What is the number of lines below that include "text"? Give that number alone.

*** Given records Section Begins ***

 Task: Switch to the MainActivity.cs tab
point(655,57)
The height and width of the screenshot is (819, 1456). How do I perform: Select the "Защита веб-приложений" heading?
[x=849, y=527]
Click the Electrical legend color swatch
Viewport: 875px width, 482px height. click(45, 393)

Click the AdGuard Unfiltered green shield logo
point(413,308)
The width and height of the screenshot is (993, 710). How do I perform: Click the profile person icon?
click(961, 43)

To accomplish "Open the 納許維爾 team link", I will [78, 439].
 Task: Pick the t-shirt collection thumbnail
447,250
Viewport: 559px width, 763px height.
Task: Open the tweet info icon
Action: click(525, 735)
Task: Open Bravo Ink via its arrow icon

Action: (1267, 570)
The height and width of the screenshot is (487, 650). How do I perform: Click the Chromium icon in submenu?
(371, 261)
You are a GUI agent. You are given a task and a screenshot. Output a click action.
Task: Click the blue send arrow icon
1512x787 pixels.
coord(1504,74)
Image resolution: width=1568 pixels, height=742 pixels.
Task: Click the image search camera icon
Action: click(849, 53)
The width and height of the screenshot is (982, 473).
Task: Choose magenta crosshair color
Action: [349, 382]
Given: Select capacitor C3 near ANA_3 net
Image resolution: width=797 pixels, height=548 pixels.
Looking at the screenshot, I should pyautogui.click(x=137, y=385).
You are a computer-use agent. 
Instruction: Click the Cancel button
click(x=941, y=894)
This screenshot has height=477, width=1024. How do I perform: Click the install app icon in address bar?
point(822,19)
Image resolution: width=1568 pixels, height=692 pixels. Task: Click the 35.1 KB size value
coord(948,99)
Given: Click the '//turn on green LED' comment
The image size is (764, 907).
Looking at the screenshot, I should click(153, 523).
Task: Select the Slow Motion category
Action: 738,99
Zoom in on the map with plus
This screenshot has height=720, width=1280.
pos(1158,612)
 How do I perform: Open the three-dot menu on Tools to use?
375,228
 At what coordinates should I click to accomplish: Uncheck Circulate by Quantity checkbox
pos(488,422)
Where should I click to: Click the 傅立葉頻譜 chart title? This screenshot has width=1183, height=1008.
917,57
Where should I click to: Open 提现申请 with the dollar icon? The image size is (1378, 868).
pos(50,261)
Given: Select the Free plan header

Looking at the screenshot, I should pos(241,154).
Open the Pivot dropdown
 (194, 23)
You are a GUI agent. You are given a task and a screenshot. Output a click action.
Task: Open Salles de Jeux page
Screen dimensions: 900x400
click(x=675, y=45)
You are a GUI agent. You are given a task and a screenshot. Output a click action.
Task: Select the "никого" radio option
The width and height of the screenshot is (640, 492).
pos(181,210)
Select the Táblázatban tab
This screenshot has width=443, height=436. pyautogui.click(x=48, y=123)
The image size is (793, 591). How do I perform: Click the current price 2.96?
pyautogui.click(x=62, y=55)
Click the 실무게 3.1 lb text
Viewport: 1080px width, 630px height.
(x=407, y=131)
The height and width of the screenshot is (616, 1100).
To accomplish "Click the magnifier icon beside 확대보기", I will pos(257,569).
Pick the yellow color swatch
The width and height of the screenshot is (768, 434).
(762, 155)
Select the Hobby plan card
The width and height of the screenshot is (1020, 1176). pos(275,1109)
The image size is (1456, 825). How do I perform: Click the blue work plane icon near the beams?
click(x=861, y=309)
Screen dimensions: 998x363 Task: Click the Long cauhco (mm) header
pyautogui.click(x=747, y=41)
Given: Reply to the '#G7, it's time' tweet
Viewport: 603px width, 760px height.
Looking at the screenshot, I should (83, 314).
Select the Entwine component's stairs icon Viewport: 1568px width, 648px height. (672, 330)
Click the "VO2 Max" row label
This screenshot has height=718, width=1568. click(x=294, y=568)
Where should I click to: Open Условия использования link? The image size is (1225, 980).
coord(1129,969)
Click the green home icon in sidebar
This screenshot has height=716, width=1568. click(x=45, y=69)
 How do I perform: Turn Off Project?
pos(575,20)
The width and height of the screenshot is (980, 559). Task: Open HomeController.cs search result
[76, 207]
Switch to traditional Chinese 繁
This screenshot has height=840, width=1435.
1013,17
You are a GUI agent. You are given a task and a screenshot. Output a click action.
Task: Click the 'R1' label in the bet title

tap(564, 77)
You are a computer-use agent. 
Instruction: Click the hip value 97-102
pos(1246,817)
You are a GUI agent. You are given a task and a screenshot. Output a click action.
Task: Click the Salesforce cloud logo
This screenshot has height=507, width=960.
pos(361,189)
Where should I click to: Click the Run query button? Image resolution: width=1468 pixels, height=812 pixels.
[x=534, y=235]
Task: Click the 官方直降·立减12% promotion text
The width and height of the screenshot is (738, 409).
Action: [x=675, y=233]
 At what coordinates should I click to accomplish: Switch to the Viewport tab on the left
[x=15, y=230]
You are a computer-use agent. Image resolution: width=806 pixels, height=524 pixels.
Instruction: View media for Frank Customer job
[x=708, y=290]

*** Given records Section Ends ***

> Response for this exercise: 2